- Stated problem -
Convert the data below into a JSON list of strings, one string for each line, leaving out blank lines.

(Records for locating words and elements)
========================================

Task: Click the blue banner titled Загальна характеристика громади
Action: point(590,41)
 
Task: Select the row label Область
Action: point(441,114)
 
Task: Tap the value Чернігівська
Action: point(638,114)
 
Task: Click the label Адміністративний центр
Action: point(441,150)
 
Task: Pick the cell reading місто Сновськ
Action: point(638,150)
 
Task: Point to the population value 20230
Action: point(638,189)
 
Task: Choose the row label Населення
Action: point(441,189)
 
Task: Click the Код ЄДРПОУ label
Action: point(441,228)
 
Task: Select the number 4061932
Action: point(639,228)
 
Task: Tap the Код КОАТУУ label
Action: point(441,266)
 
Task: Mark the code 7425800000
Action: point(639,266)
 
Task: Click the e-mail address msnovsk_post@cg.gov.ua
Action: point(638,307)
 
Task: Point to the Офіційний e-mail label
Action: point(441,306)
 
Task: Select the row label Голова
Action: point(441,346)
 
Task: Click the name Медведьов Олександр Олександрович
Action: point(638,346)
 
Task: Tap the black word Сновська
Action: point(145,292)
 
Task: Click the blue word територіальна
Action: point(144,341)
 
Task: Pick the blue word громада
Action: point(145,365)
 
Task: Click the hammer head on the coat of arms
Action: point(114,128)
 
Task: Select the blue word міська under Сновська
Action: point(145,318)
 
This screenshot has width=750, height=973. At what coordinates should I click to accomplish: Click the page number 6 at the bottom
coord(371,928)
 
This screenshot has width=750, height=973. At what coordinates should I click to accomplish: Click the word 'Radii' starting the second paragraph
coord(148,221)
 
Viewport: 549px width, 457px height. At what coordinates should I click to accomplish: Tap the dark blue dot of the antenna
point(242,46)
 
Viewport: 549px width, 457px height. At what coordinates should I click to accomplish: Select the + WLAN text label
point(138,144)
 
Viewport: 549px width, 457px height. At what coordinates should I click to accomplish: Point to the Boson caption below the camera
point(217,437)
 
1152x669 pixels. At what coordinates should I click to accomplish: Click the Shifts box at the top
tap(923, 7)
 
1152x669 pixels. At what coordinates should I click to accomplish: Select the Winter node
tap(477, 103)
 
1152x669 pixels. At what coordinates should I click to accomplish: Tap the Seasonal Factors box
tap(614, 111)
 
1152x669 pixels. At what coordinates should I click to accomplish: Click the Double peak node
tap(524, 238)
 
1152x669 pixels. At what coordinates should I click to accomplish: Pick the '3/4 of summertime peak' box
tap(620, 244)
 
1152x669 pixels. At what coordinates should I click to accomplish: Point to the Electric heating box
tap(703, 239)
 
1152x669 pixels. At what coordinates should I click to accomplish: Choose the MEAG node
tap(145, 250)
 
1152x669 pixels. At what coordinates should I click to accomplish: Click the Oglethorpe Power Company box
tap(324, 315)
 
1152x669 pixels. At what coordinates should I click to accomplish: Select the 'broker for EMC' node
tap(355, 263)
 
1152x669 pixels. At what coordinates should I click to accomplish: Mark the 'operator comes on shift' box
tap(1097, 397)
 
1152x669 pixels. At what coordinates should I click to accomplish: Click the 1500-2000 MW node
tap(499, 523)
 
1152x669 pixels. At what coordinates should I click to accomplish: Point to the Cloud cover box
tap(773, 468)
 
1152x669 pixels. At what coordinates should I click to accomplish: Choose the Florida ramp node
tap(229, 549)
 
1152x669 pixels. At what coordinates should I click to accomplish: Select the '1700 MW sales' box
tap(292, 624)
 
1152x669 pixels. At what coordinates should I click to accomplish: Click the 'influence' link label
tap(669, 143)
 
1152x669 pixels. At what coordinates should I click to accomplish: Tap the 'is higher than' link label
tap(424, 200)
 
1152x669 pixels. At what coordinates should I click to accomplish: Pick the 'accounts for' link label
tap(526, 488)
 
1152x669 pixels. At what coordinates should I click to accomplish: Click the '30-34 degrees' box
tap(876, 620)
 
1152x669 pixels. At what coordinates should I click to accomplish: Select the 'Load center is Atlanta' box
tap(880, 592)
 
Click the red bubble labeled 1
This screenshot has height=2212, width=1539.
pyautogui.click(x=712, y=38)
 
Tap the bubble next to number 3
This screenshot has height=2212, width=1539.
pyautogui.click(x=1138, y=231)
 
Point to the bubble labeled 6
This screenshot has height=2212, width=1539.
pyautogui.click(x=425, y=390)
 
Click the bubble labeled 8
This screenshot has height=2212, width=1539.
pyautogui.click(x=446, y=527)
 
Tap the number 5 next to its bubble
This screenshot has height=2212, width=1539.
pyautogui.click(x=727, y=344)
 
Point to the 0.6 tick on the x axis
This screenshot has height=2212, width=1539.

========================================

- Solution -
[
  "Task: Click the blue banner titled Загальна характеристика громади",
  "Action: point(590,41)",
  "Task: Select the row label Область",
  "Action: point(441,114)",
  "Task: Tap the value Чернігівська",
  "Action: point(638,114)",
  "Task: Click the label Адміністративний центр",
  "Action: point(441,150)",
  "Task: Pick the cell reading місто Сновськ",
  "Action: point(638,150)",
  "Task: Point to the population value 20230",
  "Action: point(638,189)",
  "Task: Choose the row label Населення",
  "Action: point(441,189)",
  "Task: Click the Код ЄДРПОУ label",
  "Action: point(441,228)",
  "Task: Select the number 4061932",
  "Action: point(639,228)",
  "Task: Tap the Код КОАТУУ label",
  "Action: point(441,266)",
  "Task: Mark the code 7425800000",
  "Action: point(639,266)",
  "Task: Click the e-mail address msnovsk_post@cg.gov.ua",
  "Action: point(638,307)",
  "Task: Point to the Офіційний e-mail label",
  "Action: point(441,306)",
  "Task: Select the row label Голова",
  "Action: point(441,346)",
  "Task: Click the name Медведьов Олександр Олександрович",
  "Action: point(638,346)",
  "Task: Tap the black word Сновська",
  "Action: point(145,292)",
  "Task: Click the blue word територіальна",
  "Action: point(144,341)",
  "Task: Pick the blue word громада",
  "Action: point(145,365)",
  "Task: Click the hammer head on the coat of arms",
  "Action: point(114,128)",
  "Task: Select the blue word міська under Сновська",
  "Action: point(145,318)",
  "This screenshot has width=750, height=973. At what coordinates should I click to accomplish: Click the page number 6 at the bottom",
  "coord(371,928)",
  "This screenshot has width=750, height=973. At what coordinates should I click to accomplish: Click the word 'Radii' starting the second paragraph",
  "coord(148,221)",
  "Viewport: 549px width, 457px height. At what coordinates should I click to accomplish: Tap the dark blue dot of the antenna",
  "point(242,46)",
  "Viewport: 549px width, 457px height. At what coordinates should I click to accomplish: Select the + WLAN text label",
  "point(138,144)",
  "Viewport: 549px width, 457px height. At what coordinates should I click to accomplish: Point to the Boson caption below the camera",
  "point(217,437)",
  "1152x669 pixels. At what coordinates should I click to accomplish: Click the Shifts box at the top",
  "tap(923, 7)",
  "1152x669 pixels. At what coordinates should I click to accomplish: Select the Winter node",
  "tap(477, 103)",
  "1152x669 pixels. At what coordinates should I click to accomplish: Tap the Seasonal Factors box",
  "tap(614, 111)",
  "1152x669 pixels. At what coordinates should I click to accomplish: Click the Double peak node",
  "tap(524, 238)",
  "1152x669 pixels. At what coordinates should I click to accomplish: Pick the '3/4 of summertime peak' box",
  "tap(620, 244)",
  "1152x669 pixels. At what coordinates should I click to accomplish: Point to the Electric heating box",
  "tap(703, 239)",
  "1152x669 pixels. At what coordinates should I click to accomplish: Choose the MEAG node",
  "tap(145, 250)",
  "1152x669 pixels. At what coordinates should I click to accomplish: Click the Oglethorpe Power Company box",
  "tap(324, 315)",
  "1152x669 pixels. At what coordinates should I click to accomplish: Select the 'broker for EMC' node",
  "tap(355, 263)",
  "1152x669 pixels. At what coordinates should I click to accomplish: Mark the 'operator comes on shift' box",
  "tap(1097, 397)",
  "1152x669 pixels. At what coordinates should I click to accomplish: Click the 1500-2000 MW node",
  "tap(499, 523)",
  "1152x669 pixels. At what coordinates should I click to accomplish: Point to the Cloud cover box",
  "tap(773, 468)",
  "1152x669 pixels. At what coordinates should I click to accomplish: Choose the Florida ramp node",
  "tap(229, 549)",
  "1152x669 pixels. At what coordinates should I click to accomplish: Select the '1700 MW sales' box",
  "tap(292, 624)",
  "1152x669 pixels. At what coordinates should I click to accomplish: Click the 'influence' link label",
  "tap(669, 143)",
  "1152x669 pixels. At what coordinates should I click to accomplish: Tap the 'is higher than' link label",
  "tap(424, 200)",
  "1152x669 pixels. At what coordinates should I click to accomplish: Pick the 'accounts for' link label",
  "tap(526, 488)",
  "1152x669 pixels. At what coordinates should I click to accomplish: Click the '30-34 degrees' box",
  "tap(876, 620)",
  "1152x669 pixels. At what coordinates should I click to accomplish: Select the 'Load center is Atlanta' box",
  "tap(880, 592)",
  "Click the red bubble labeled 1",
  "This screenshot has height=2212, width=1539.",
  "pyautogui.click(x=712, y=38)",
  "Tap the bubble next to number 3",
  "This screenshot has height=2212, width=1539.",
  "pyautogui.click(x=1138, y=231)",
  "Point to the bubble labeled 6",
  "This screenshot has height=2212, width=1539.",
  "pyautogui.click(x=425, y=390)",
  "Click the bubble labeled 8",
  "This screenshot has height=2212, width=1539.",
  "pyautogui.click(x=446, y=527)",
  "Tap the number 5 next to its bubble",
  "This screenshot has height=2212, width=1539.",
  "pyautogui.click(x=727, y=344)",
  "Point to the 0.6 tick on the x axis",
  "This screenshot has height=2212, width=1539."
]